Encrypt Data Fusion data and metadata using Customer Managed Encryption Keys (CMEK)

By mullaned2002

January 20, 2022

760

We are pleased to announce the general availability of Customer Managed Encryption Keys (CMEK) integration for Cloud Data Fusion. CMEK enables encryption of both user data and metadata at rest with a key that you can control through Cloud Key Management Service (KMS). This capability will help meet the security, privacy and compliance requirements of CDF customers (particularly in regulated industries) for mission-critical workloads.

Data Fusion already supported encrypting all user data generated on popular Google Cloud services such as Cloud Storage, BigQuery, Cloud Spanner with CMEK. This release takes it a step further by allowing customers to use their own keys for encrypting Data Fusion metadata at rest.
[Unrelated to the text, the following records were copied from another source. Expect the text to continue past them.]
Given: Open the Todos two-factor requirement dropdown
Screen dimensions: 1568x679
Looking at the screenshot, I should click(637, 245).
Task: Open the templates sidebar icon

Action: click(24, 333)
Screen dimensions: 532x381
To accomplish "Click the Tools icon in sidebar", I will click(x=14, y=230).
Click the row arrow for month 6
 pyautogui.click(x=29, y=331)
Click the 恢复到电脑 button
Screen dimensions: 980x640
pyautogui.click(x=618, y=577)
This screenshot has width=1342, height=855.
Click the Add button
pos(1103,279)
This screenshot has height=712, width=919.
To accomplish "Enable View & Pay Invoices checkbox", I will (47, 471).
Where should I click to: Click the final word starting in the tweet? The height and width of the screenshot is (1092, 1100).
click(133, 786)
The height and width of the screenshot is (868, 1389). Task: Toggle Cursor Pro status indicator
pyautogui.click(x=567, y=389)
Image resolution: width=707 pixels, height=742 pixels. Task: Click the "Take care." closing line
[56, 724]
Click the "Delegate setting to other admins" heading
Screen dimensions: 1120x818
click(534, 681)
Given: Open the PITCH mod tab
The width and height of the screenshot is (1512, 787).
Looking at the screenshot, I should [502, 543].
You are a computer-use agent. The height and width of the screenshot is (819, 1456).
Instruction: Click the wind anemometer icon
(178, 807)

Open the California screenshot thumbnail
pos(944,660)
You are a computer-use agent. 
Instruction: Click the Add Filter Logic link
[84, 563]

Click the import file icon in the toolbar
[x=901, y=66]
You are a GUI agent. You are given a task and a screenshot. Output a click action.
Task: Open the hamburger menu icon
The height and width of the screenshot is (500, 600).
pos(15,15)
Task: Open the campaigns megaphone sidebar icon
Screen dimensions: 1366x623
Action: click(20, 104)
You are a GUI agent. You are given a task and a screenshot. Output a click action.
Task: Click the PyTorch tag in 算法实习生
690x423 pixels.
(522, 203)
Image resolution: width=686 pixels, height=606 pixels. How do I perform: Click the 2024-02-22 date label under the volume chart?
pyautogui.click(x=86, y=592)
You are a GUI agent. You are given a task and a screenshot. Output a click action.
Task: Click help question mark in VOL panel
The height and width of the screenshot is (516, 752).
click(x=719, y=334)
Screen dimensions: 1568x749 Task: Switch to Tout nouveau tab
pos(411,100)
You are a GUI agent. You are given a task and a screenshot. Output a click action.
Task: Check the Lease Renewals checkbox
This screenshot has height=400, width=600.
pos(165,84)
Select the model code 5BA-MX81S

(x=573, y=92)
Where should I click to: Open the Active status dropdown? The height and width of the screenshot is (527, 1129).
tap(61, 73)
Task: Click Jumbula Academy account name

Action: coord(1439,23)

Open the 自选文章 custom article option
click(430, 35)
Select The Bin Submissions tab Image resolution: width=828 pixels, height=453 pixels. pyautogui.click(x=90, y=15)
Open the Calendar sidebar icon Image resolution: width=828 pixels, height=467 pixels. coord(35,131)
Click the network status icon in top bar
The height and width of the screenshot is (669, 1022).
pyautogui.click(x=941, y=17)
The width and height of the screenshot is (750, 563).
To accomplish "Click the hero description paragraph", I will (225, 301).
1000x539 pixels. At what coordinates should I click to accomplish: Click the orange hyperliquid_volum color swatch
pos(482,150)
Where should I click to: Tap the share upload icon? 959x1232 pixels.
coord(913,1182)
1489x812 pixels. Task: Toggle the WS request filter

In particular, this latest CMEK integration provides users control over encryption keys for the data written to Google internal resources in tenant projects and data written by Cloud Data Fusion pipelines, including:

Pipeline logs and metadata

Dataproc cluster metadata

Various Cloud Storage, BigQuery, Pub/Sub, and Cloud Spanner data sinks, actions, and sources

Getting started with CMEK for Cloud Data Fusion

1. Protecting Data Fusion metadata at rest using CMEK
When you create, run and manage data pipelines using Data Fusion, various types of metadata such as pipeline specifications, pipeline artifacts, run history, logs and metrics, as well as lineage and discovery metadata are stored in Data Fusion’s metadata repository in a tenant project. This metadata can now be easily encrypted using CMEK by simply providing the full CMEK resource name while creating the Data Fusion instance, as shown in the picture below. Note that the encryption mechanism of an instance cannot be changed after creation. In order to specify the CMEK resource, follow the steps below, while creating a Data Fusion instance:
Open the Advanced section of the instance creation formSelect the “Use a customer-managed encryption key (CMEK)” option in the Encryption section.Choose from a list of Customer Managed Encryption Keys, or specify a key manually by entering its full resource name (in the format projects/project-name/locations/global/keyRings/my-keyring/cryptoKeys/my-key)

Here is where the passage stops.